§ **Text under study**:
# Insulating electronics from main engine voltage drops



## Surffshr (Dec 28, 2017)

Is there a way to prevent voltage drops when using the trim/tilt or jackplate? Most of it I can live with, but I’ve noticed my radio cutting out badly and not recovering well after adjusting the trim or jackplate. My nav lights dim significantly when making adjustments so i’m attributing the issue to a voltage drop, but I have not actually measured this. I appreciate any input.


----------



## bryson (Jun 22, 2015)

I know it sounds obvious, but the first thing I'd do is try to rule out any issue with your wiring, such as corroded grounds/connections.

If the system is in good shape and everything is sized appropriately, you may notice some slight dimming of lights, but it shouldn't be anything too significant. It definitely shouldn't cause the radio to cut out badly and have trouble recovering.


----------



## Guest (Sep 29, 2018)

bryson said:


> I know it sounds obvious, but the first thing I'd do is try to rule out any issue with your wiring, such as corroded grounds/connections.
> 
> If the system is in good shape and everything is sized appropriately, you may notice some slight dimming of lights, but it shouldn't be anything too significant. It definitely shouldn't cause the radio to cut out badly and have trouble recovering.

§ **Goal of the exercise**:
Reproduce the forum thread on insulating electronics from main engine voltage drops word for word, in full.

§ **Information supplied**:

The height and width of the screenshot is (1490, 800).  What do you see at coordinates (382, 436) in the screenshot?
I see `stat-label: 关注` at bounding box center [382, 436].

§ **Result of the task**:
# Insulating electronics from main engine voltage drops



## Surffshr (Dec 28, 2017)

Is there a way to prevent voltage drops when using the trim/tilt or jackplate? Most of it I can live with, but I’ve noticed my radio cutting out badly and not recovering well after adjusting the trim or jackplate. My nav lights dim significantly when making adjustments so i’m attributing the issue to a voltage drop, but I have not actually measured this. I appreciate any input.


----------



## bryson (Jun 22, 2015)

I know it sounds obvious, but the first thing I'd do is try to rule out any issue with your wiring, such as corroded grounds/connections.

If the system is in good shape and everything is sized appropriately, you may notice some slight dimming of lights, but it shouldn't be anything too significant. It definitely shouldn't cause the radio to cut out badly and have trouble recovering.


----------



## Guest (Sep 29, 2018)

bryson said:


> I know it sounds obvious, but the first thing I'd do is try to rule out any issue with your wiring, such as corroded grounds/connections.
> 
> If the system is in good shape and everything is sized appropriately, you may notice some slight dimming of lights, but it shouldn't be anything too significant. It definitely shouldn't cause the radio to cut out badly and have trouble recovering.